No documento, a empresa aponta que a área do grupo compreende “mais de 1,2 milhão de hectares e deste total são utilizados apenas 128.516 mil hectares para o plantio de eucalipto”. A empresa explica que, ao todo, 25 comunidades participam do programa de Fomento Florestal e no relatório referente ao ano de 2013/2014, a área cultivada correspondia a 2.885 mil hectares. No biênio 2014/2015, a área de cultivo da monocultura do eucalipto passou para 3.006 mil hectares.
A pesquisadora e geógrafa Maria Luíza Gutierrez de Camargo, explica em sua dissertação de mestrado, O latifúndio do Projeto Jari e a propriedade da terra na Amazônia brasileira, que a comunidade Estrada Nova ainda não está totalmente integrada ao programa de Fomento. Segundo a pesquisa, essa é uma das comunidades rurais que mais recebe investidas da empresa, para que os agricultores possam aderir ao programa.
“Alguns grandes e médios comerciantes, junto a alguns funcionários públicos graduados, são hoje os maiores posseiros e/ou detentores de terras na região da comunidade Estrada Nova”, diz a pesquisa. Segundo a geógrafa, pecuaristas e a Jari tem conduzido acordos velados com os agricultores: caso eles destinem parte de suas terras ao plantio do eucalipto, não receberão ações de reintegração de posse.
Segundo a pesquisadora, os acordos foram confirmados em depoimentos dados durante audiência pública realizada em novembro de 2013 pelo Ministério Público Estadual do Pará (MPE), para tratar dos conflitos fundiários entre os posseiros e o Grupo Jari, na época ainda chamada de Grupo Orsa.
Perseguição
Luiz Souza explica que os agricultores que não plantam eucalipto são perseguidos pela empresa, que tenta retirar as famílias das áreas onde a Jari diz ser proprietária. “Em outros locais ela [Jari] apoia o agricultor que planta eucalipto e em outro ela quer expulsar. Eu conheço um caso bem próximo que é a dona Francisca Batista ela nunca aceitou plantar eucalipto”, diz Souza.
Francisca Batista já teve sua casa derrubada cinco vezes. e suas roças de mandioca foram destruídas. Moradora da comunidade Água Azul, no ramal do Pimental, também no município de Almeirim, ela conta que não possui outro lugar para viver com a família. É da roça que tira seu sustento e foi na comunidade que os filhos nasceram e foram criados, os laços construídos com o local possuem a história e a identidade da senhora, que ao perguntar a idade responde, “sou de 1976”.

• **ENUNCIADO DA TAREFA 1**
Repita sem alterações, entre as linhas abaixo, aquelas que vão da que contém "The image size is (1485, 812)." até a que contém "Action: [x=32, y=398]", incluindo ambas. Deixe as imagens fora da resposta.
As linhas abaixo não têm qualquer relação com o trecho.

• **LINHAS FORNECIDAS**
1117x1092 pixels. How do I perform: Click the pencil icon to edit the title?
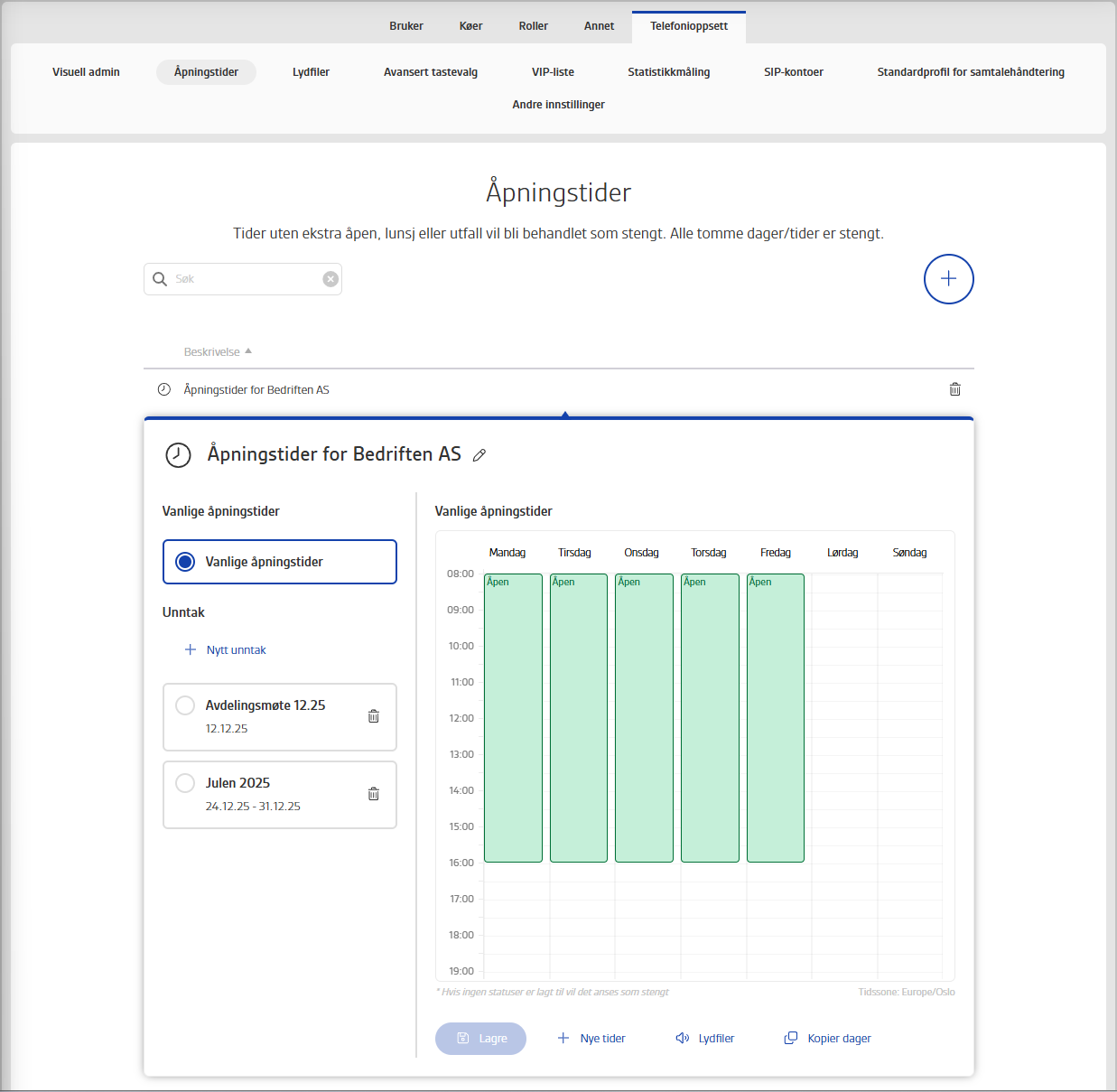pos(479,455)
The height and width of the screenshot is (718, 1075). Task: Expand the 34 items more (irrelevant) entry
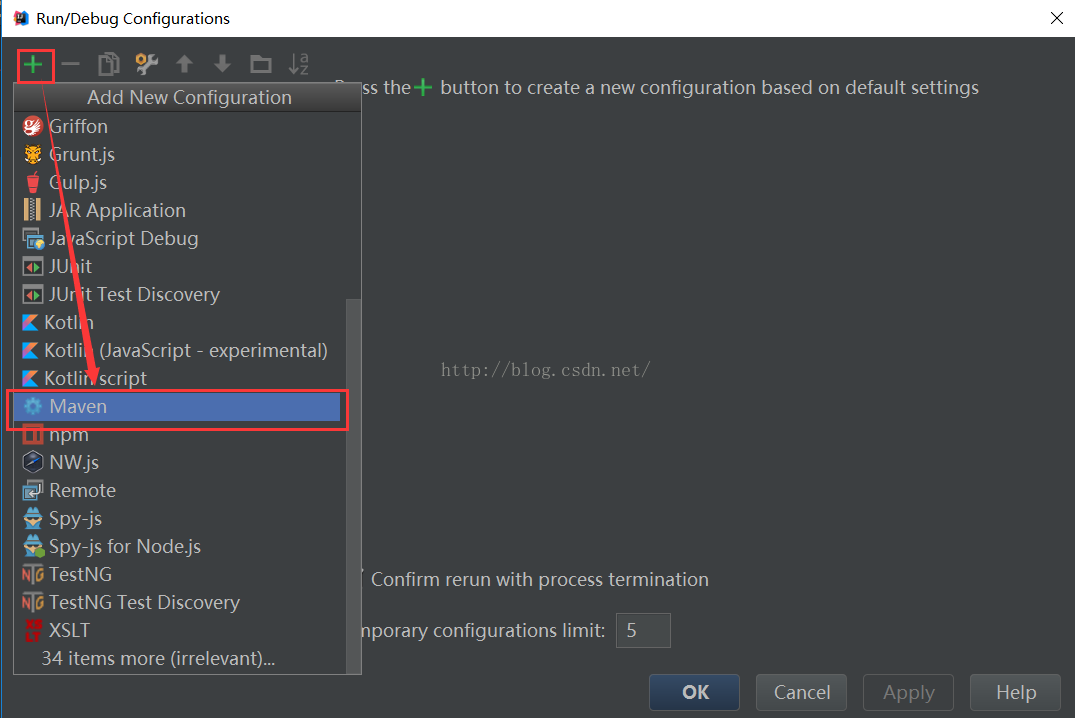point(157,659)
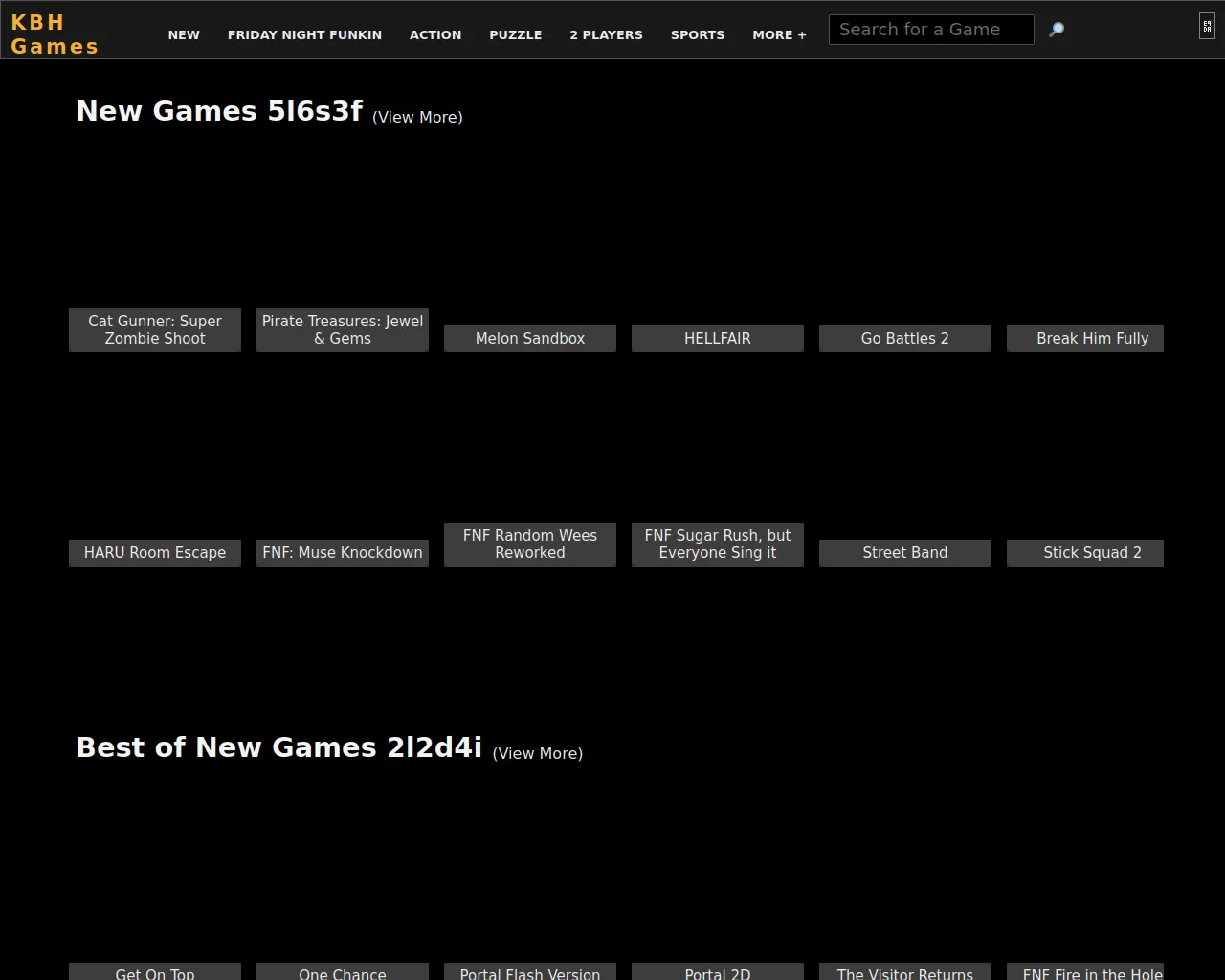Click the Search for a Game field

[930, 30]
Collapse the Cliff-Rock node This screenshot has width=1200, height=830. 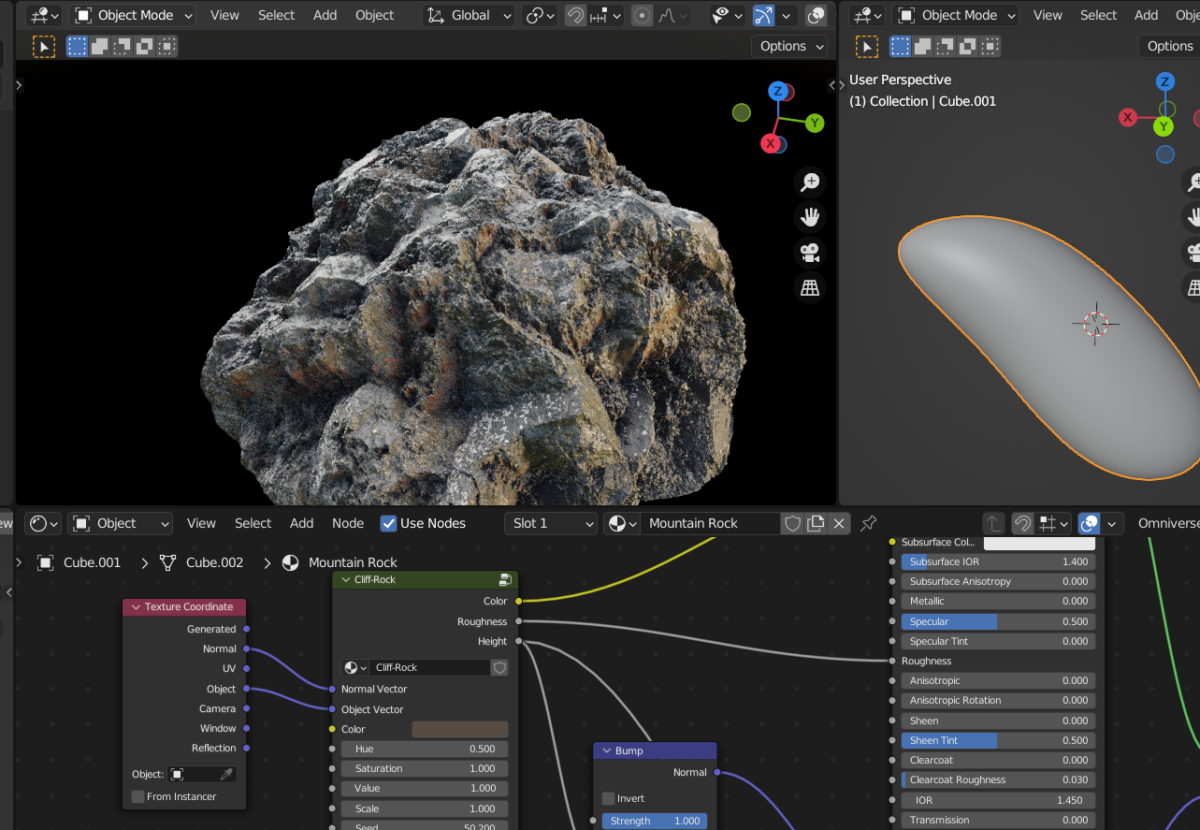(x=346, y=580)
...
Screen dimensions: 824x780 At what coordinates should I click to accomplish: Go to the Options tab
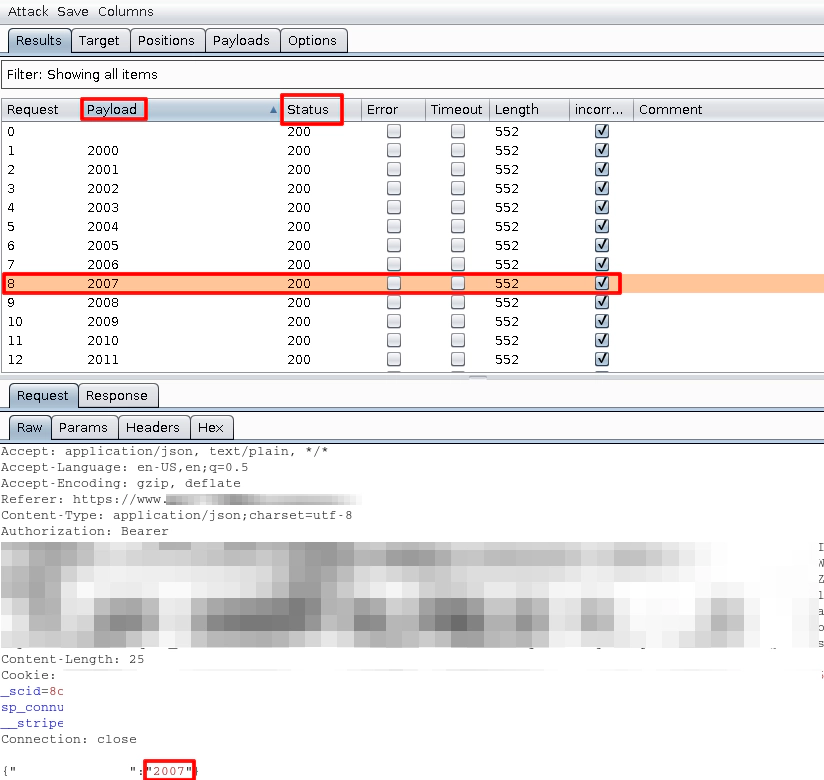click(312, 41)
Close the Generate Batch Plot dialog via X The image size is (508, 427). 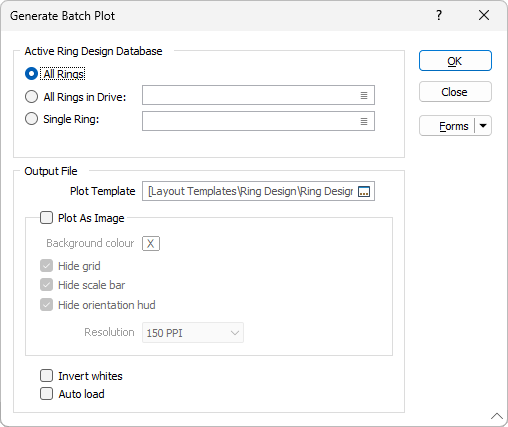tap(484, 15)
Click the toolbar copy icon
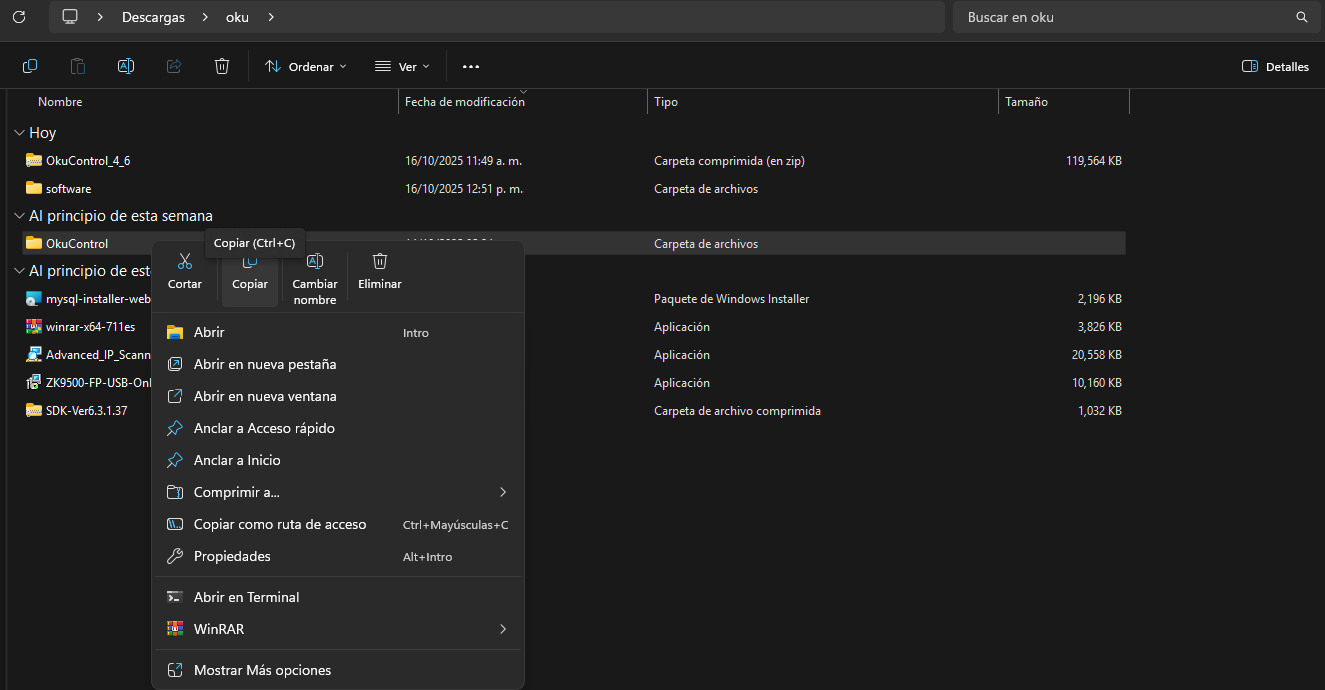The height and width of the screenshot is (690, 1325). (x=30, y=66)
==
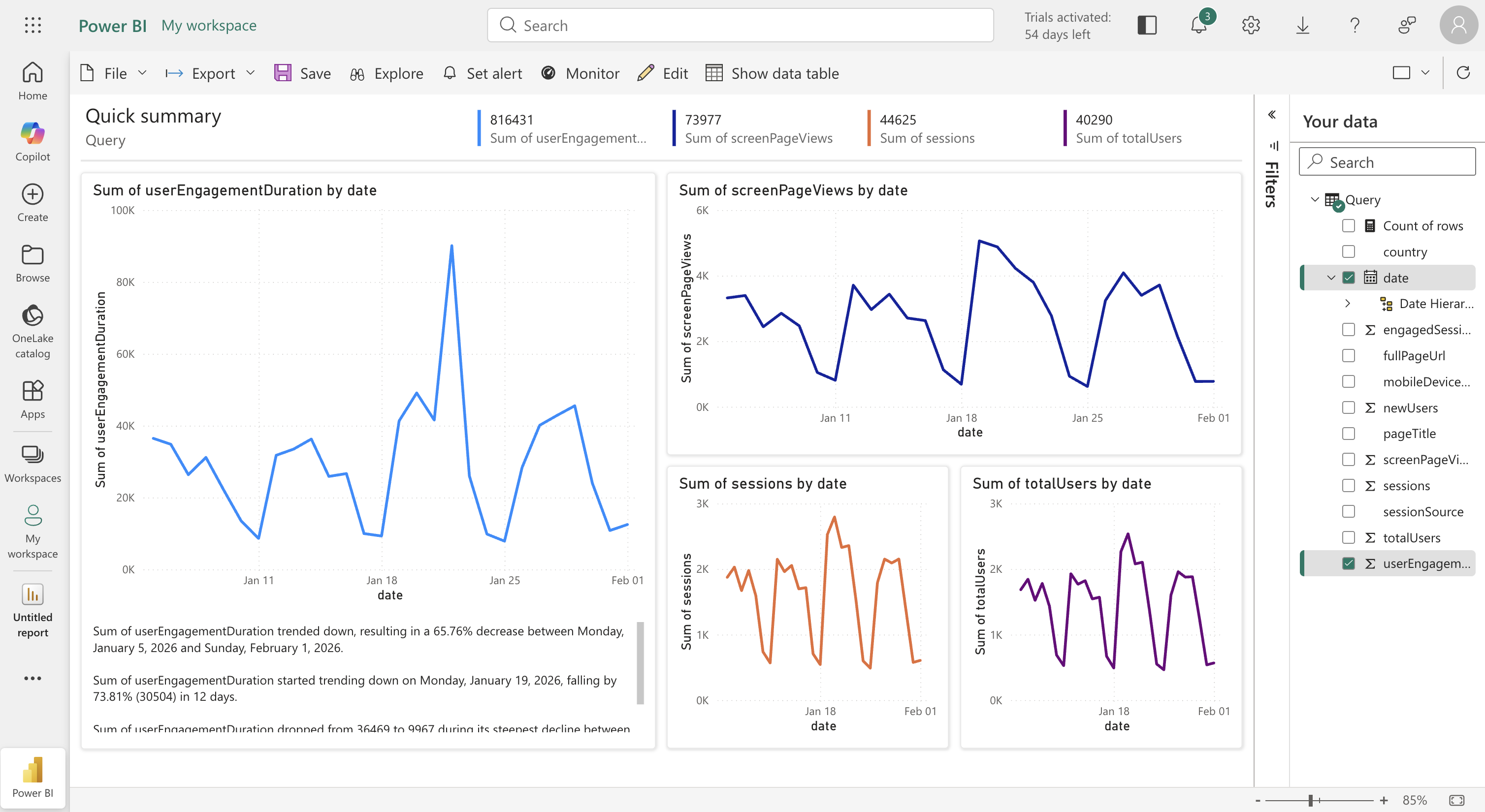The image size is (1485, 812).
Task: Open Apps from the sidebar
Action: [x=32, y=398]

• **ENUNCIADO DA TAREFA 2**
Responda com base no trecho sobre a Jari e o eucalipto:
(a) Quantas comunidades participam do programa de Fomento Florestal?
(b) Em que mês e ano foi realizada a audiência pública do Ministério Público Estadual do Pará?
(c) Quantas vezes a casa de Francisca Batista já foi derrubada?

• **RESPOSTA COMPLETA 1**
The image size is (1485, 812).
Task: Open Apps from the sidebar
Action: [x=32, y=398]

• **RESPOSTA COMPLETA 2**
(a) 25 comunidades.
(b) Em novembro de 2013.
(c) Cinco vezes.